Dari ‘Ubādah bin ash-Shāmit r.a. ia berkata: “Rasūlullāh s.a.w. bersabda:
مَنْ شَهِدَ أَنْ لَا إِلهَ إِلَّا اللهُ وَحْدَهُ لَا شَرِيْكَ لَهُ، وَ أَنَّ مُحَمَّدًا عَبْدُهُ وَ رَسُوْلُهُ، وَ أَنَّ عِيْسَى عَبْدُ اللهِ وَ رَسُوْلُهُ وَ كَلِمَتُهُ أَلْقَاهَا إِلَى مَرْيَمَ وَ رُوْحٌ مِنْهُ، وَ الْجَنَّةُ حَقٌّ، وَ النَّارُ حَقٌّ أَدْخَلَهُ اللهُ الْجَنَّةَ عَلَى مَا كَانَ مِنَ الْعَمَلِ.
“Barang siapa bersyahadat [22] bahwa tidak ada sesembahan yang benar kecuali Allah tanpa ada sekutu bagi-Nya, dan bahwa Muḥammad adalah hamba dan Rasūl-Nya, dan bahwa ‘Īsā adalah hamba Allah dan Rasūl-Nya, dan kalimat-Nya yang disampaikan kepada Maryam, serta ruh dari-Nya, dan (bersyahadat) surga itu adalah hak (ada), dan neraka itu juga hak (ada), niscaya Allah akan memasukkannya ke dalam surga bagaimanapun amal yang dia kerjakan.” (HR. Bukhārī dan Muslim).

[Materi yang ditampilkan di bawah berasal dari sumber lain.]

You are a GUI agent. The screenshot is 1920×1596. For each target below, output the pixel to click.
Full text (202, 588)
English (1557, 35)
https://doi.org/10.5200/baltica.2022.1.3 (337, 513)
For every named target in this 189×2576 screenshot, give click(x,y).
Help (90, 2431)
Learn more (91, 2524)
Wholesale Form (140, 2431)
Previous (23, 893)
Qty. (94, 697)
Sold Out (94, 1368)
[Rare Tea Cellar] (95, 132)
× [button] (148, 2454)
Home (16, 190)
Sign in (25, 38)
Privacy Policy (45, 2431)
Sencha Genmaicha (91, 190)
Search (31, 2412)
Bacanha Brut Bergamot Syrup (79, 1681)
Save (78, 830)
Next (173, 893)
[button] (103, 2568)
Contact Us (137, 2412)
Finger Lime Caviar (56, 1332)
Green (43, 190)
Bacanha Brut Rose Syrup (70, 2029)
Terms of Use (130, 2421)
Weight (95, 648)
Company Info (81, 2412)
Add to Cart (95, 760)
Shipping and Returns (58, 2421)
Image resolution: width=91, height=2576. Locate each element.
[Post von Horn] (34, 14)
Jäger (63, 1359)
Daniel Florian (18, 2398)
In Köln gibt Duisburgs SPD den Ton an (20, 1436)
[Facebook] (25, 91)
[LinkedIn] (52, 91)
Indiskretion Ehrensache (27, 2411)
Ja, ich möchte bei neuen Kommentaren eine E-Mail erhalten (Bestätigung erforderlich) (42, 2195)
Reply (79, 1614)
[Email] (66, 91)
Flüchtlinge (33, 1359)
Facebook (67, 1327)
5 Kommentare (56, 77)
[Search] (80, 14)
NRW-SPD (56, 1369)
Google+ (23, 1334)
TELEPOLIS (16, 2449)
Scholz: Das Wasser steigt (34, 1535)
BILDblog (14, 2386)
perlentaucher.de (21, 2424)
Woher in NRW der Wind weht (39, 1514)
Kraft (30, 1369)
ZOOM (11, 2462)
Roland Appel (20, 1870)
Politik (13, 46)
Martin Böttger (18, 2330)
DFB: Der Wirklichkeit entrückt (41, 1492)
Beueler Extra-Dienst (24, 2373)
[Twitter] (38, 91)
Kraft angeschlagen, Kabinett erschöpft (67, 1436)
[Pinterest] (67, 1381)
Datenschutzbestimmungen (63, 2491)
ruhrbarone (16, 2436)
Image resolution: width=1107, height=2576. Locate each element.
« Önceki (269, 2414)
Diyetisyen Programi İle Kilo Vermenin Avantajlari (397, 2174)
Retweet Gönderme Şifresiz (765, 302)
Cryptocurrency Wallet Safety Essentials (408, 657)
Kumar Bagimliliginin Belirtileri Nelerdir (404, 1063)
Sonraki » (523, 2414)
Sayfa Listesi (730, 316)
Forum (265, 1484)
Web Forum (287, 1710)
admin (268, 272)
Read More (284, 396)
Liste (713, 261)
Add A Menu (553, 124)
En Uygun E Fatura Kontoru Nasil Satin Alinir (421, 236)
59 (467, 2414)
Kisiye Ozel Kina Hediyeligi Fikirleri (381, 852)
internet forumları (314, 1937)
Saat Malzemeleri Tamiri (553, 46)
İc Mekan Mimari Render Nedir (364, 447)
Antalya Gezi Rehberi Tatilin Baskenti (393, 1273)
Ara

Dan Bukhārī-Muslim meriwayatkan juga hadits ‘Itbān:
فَإِنَّ اللهَ حَرَّمَ عَلَى النَّارِ مَنْ قَالَ: لَا إِلهَ إِلَّا اللهُ يَبْتَغِيْ بِذلِكَ وَجْهَ اللهِ.
“Sesungguhnya Allah mengharamkan atas neraka orang yang mengucapkan: “Lā ilāha illallāh” (tiada sesembahan yang hak selain Allah) dengan mengharapkan (melihat) wajah Allah.”
Dan dari Abū Sa‘īd al-Khudrī r.a., Rasūlullāh s.a.w. bersabda:
قَالَ مُوْسَى: يَا رَبِّ، عَلِّمْنِيْ شَيْئًا أَذْكُرُكَ وَ أَدْعُوْكَ بِهِ. قَالَ: يَا مُوْسَى قُلْ: لَا إِلهَ إِلَّا اللهُ. قَالَ: يَا رَبِّ، كُلُّ عِبَادِكَ يَقُوْلُوْنَ هذَا. قَالَ: يَا مُوْسَى لَوْ أَنَّ السَّموَاتِ السَّبْعِ وَ عَامِرَهُنَّ غَيْرِيْ، وَ الْأَرْضِيْنَ السَّبْعَ فِيْ كَفَّةٍ، وَ لَا إِلهَ إِلَّا اللهُ فِيْ كَفَّةٍ، مَالَتْ بِهِنَّ لَا إِلهَ إِلَّا اللهُ.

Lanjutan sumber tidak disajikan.